Здесь в этом классе, мягко льющийся голос Учительницы рассказывал Эдвину, что ожидается от него и его тела. Он должен расти и унаследовать черты, запахи, голос Господа. Когда-нибудь он сам станет Господом, и ничто не должно помешать этому. Ни небо, ни деревья, ни То, что находится за деревьями.
Он задумался, и очертания Учительницы расплылись у него перед глазами.
— Почему ты опоздал, Эдвин?
— Я не знаю.
— Я тебя еще раз спрашиваю, почему ты опоздал?
— Одна… одна из дверей, запертых, была открыта…
Он увидел, что Учительница вздрогнула, опускаясь в большое кресло с подлокотниками. Ее голос стал каким-то подавленным. Точно такой же был однажды у него самого, когда он плакал, испугавшись ночного кошмара.
— Какая дверь? Где? Она же должна быть заперта!
Дверь около портретов Дали-Пикассо, — сказал он в страхе; они с Учительницей всегда были друзьями. Неужели все кончилось? Он все испортил?

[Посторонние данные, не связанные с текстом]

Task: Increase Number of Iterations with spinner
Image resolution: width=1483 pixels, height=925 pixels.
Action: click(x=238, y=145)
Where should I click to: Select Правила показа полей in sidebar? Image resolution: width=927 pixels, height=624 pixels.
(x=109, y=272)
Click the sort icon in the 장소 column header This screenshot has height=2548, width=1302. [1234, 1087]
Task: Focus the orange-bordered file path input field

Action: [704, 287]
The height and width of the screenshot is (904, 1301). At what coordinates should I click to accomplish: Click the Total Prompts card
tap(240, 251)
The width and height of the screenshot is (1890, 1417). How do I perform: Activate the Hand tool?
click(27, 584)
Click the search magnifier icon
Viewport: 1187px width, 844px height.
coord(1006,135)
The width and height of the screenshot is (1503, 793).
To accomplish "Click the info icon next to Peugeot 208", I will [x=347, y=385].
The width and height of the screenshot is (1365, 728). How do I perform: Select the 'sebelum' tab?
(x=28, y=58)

— Я поднимался по лестнице. Я должен был, должен! Простите меня, простите! Не говорите, пожалуйста, маме!
Она растерянно посмотрела на него; в стеклах его очков поблескивали языки пламени от камина.
— И что ты там видел? — пробормотала она.
— Большое голубое пространство!
— А еще?
— Еще зеленое, и даже какие-то ленты, и по ним ползут жуки. Но я был там совсем не долго. Клянусь вам, клянусь!
— Зеленое пространство, да, ленты и маленькие жуки, да, да, — от ее голоса стало еще страшнее. Он шагнул к ней и хотел взять ее за руку, но она отняла руку и подняла ее к своей груди. — Я сразу спустился, я закрыл дверь, я больше не буду, никогда-никогда! — отчаянно плакал он.
Ее голос был таким тихим, что он едва мог разобрать слова.
— Но ты уже видел, и захочешь увидеть еще и теперь всегда будешь интересоваться этим.
Она раскачивалась взад-вперед. Внезапно она повернула к нему свое лицо:
— А какое оно, то, что ты видел?
— Оно очень большое — я очень испугался.
— Да, да, большое, огромное, Эдвин. И так же похоже на наш Мир. Большое, огромное, неопределенное. О, зачем ты это сделал? Ты же знаешь, что это плохо!
Воцарилась тишина, прерываемое потрескиванием дров в камине. Она ждала его ответа, и так как он молчал, проговорила, едва двигая губами:
— Это все из-за Матери?
— Я не знаю!
— Она все время кричит, ворчит на тебя, ничего не позволяет, а тебе хочется побыть одному, да? Ну, скажи мне!
— Да! Да! — закричал он, захлебываясь от рыданий.
— И ты убежал, потому что она захватила все твое время, все твои мысли? — ее голос был печальным и растерянным. — Ну, скажи…
Он вытирал кулачками слезы: — Да!
Он кусал себя за пальцы, за руки: — Да!
Это было нехорошо — признавать такие вещи, но сейчас ему не нужно было их говорить. Она сама все сказала, и ему оставалось только соглашаться, кивать головой, громко всхлипывать.
Учительница как-то сразу постарела и сгорбилась. Она медленно поднялась, подошла к столу и что-то написала на листке бумаги.
— Передай это Матери; здесь сказано, что у тебя каждый день должно быть два свободных часа. Проводи их, где хочешь. Но только не снаружи. Ты меня слышишь?